What types of operations are counted? Addition, subtraction and multiplication are. Loading and storing data are not counted. But loading and storing data is necessary to get data from/to memory and sometimes it will limit FLOPS achieved in real application (the article you cited says about this case, "memory bandwidth limited application", when CPU/GPU can deliver lot of FLOPS but memory can't read needed data so fast)
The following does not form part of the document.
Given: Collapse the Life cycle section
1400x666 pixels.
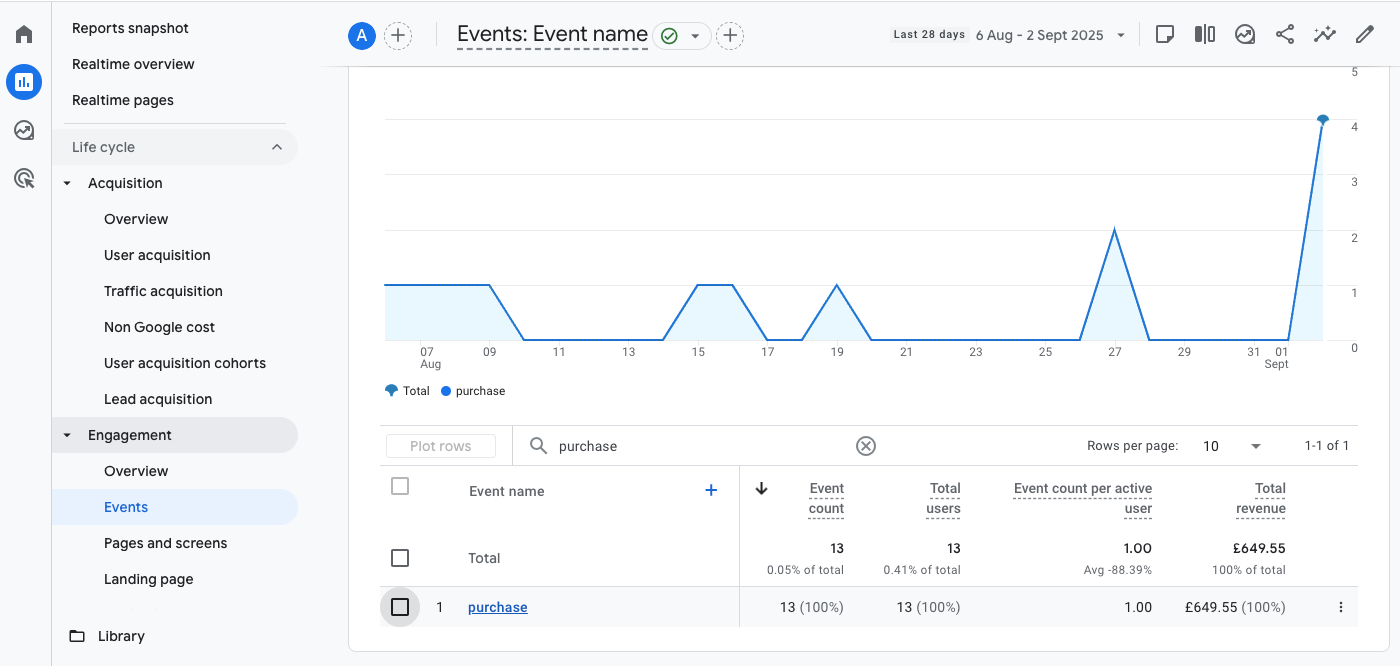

How FLOPS are counted for some chip or computer? There are two different metrics, one is for theoretical upper limit of FLOPS for this chip. It is counted by multipliing cores number, frequency of chip and floating point operations per CPU tick (it was 4 for Core2 and is 8 for Sandy Bridge CPUs).
Other metric is something like real-world flops, which are counted by running LINPACK benchmark (solving a huge linear system of equations). This benchmark uses matrix-matrix multiplication a lot and is kind of approximation of real-world flops. Top500 of supercomupters are measured by parallel version of LINPACK banchmark, the HPL. For single CPU, linpack can have up to 90-95% of theoretical flops, and for huge clusters it is in 50-85% range.
GF in this case is GigaFLOPS, but FLOPS is "floating point operations per second". I'm fairly certain that the author does not mean F/s to be "floating point operations per second per second", so GF/s is actually an error. (Unless you are talking about a computer that increases performance at runtime, I guess) The author probably means GFLOPS.